Pinwheel Icebox Cookies

1/2 cup butter
2 1/2 cups flour
1/4 cup shortening
1 teaspoon baking powder
3/4 cup sugar
1/2 teaspoon salt
2 eggs
2 oz unsweetened chocolate, melted and cooled

  1. Cream together butter, shortening, sugar eggs and vanilla.

  2. Combine flour, baking powder and salt; add to butter mixture and stir in until well blended.

  3. Divide the dough in half and remove one half from the bowl and wrap it in plastic.

  4. To the remaining half, add the melted chocolate and stir in.

  5. Cover and refrigerate both halves  for 2 hours or until firm enough to roll.

  6. On a lightly floured board, roll the vanilla dough into a rectangle approximately 12 x 9 inches.  Roll the chocolate dough to the same size.

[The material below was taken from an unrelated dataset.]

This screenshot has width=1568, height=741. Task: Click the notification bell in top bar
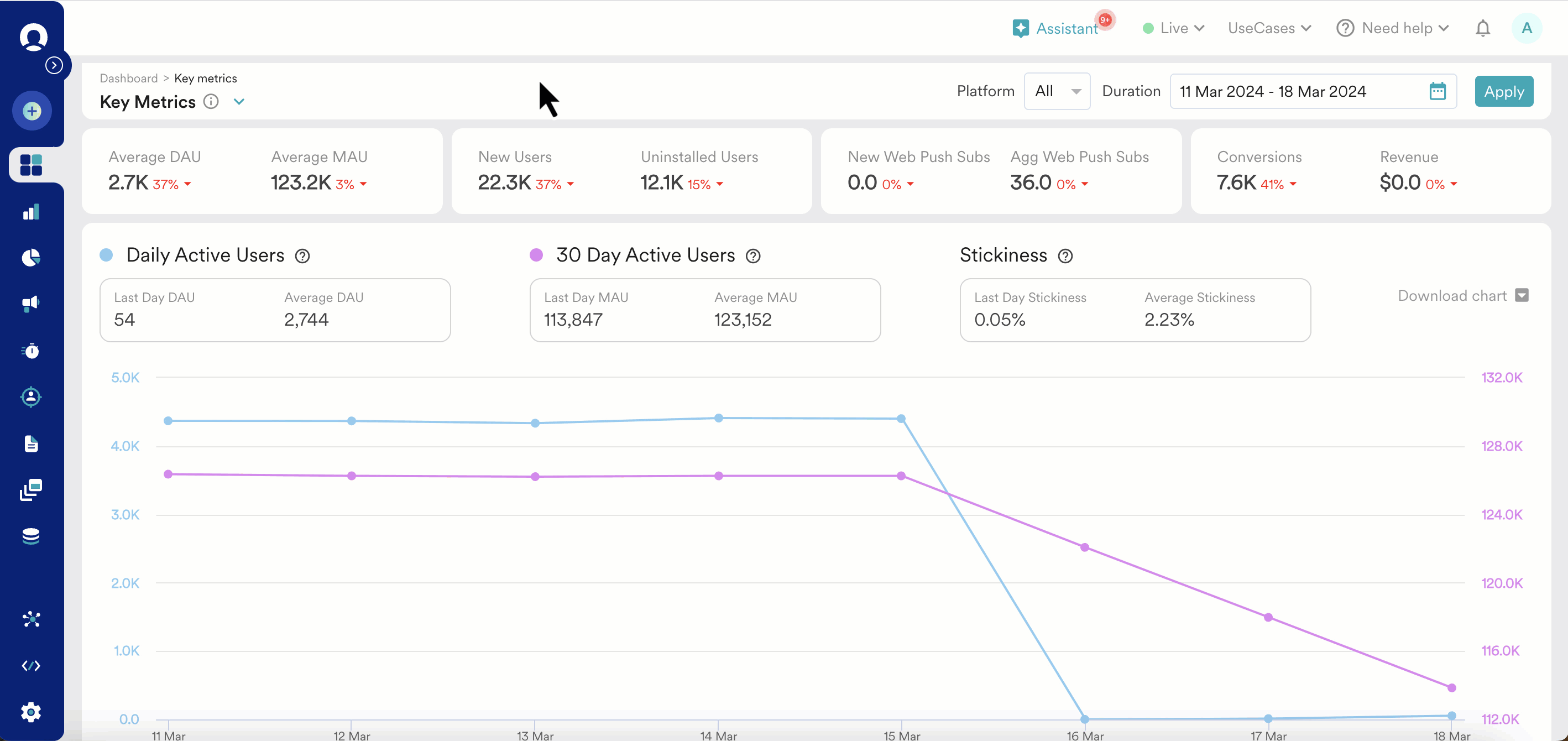click(1483, 28)
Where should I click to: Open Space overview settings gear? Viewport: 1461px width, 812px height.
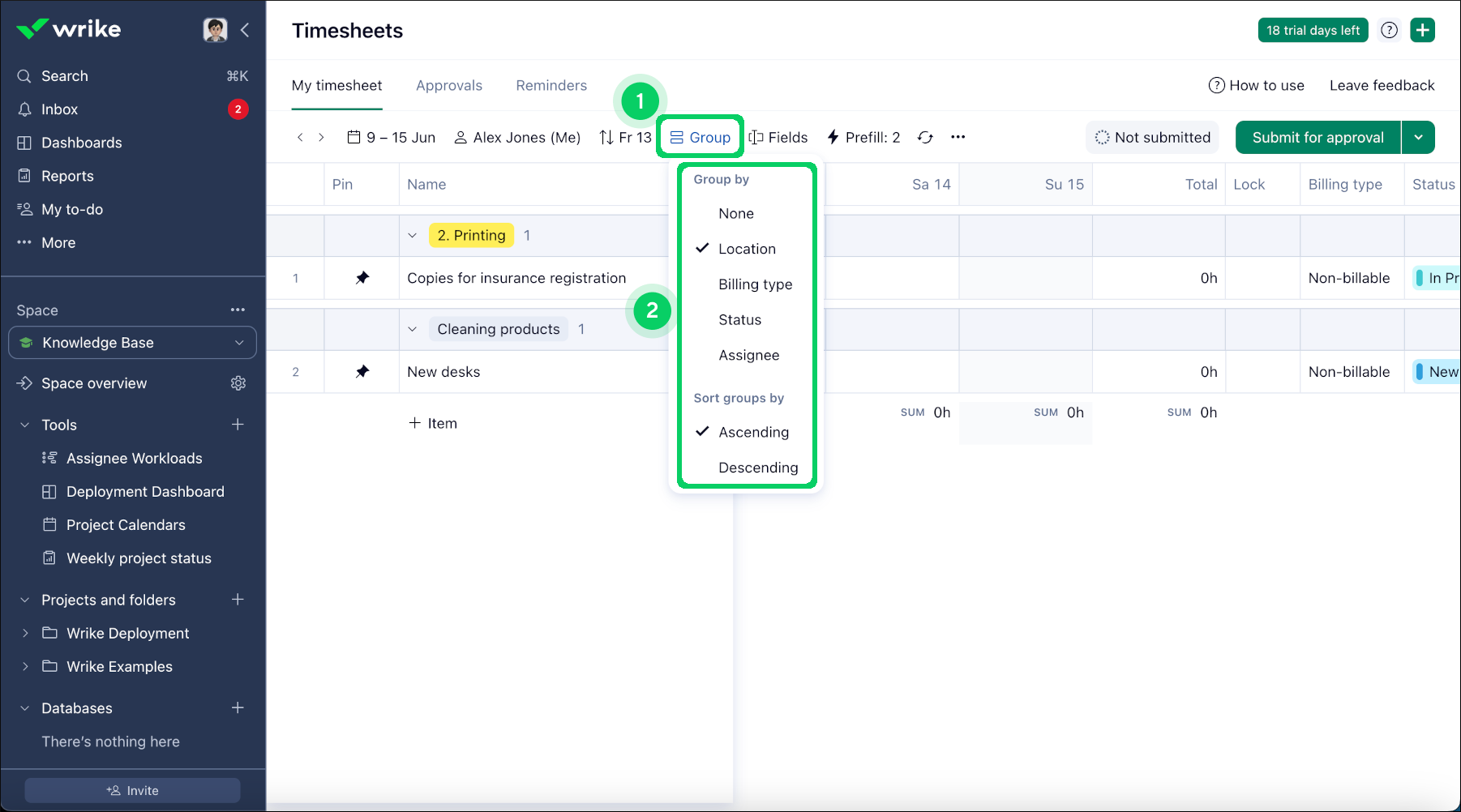(x=238, y=382)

  7. Carefully place the chocolate dough on top of the vanilla dough.

  8. Then roll the layers of dough tightly together, beginning at the wide end.

  9. Cover with plastic and chill overnight.

  10. Preheat the oven to 400°.

  11. Cut the dough into slices that are 1/8 inch thick and place on
    ungreased baking sheets.

  12. Bake fro 8-10 minutes or until just lightly browned on the edges.

  13. Remove to racks and cool.

Note: You may freeze these cookies either before or after baking


Substitute peppermint extract  and red coloring for “Peppermint Pinwheels”.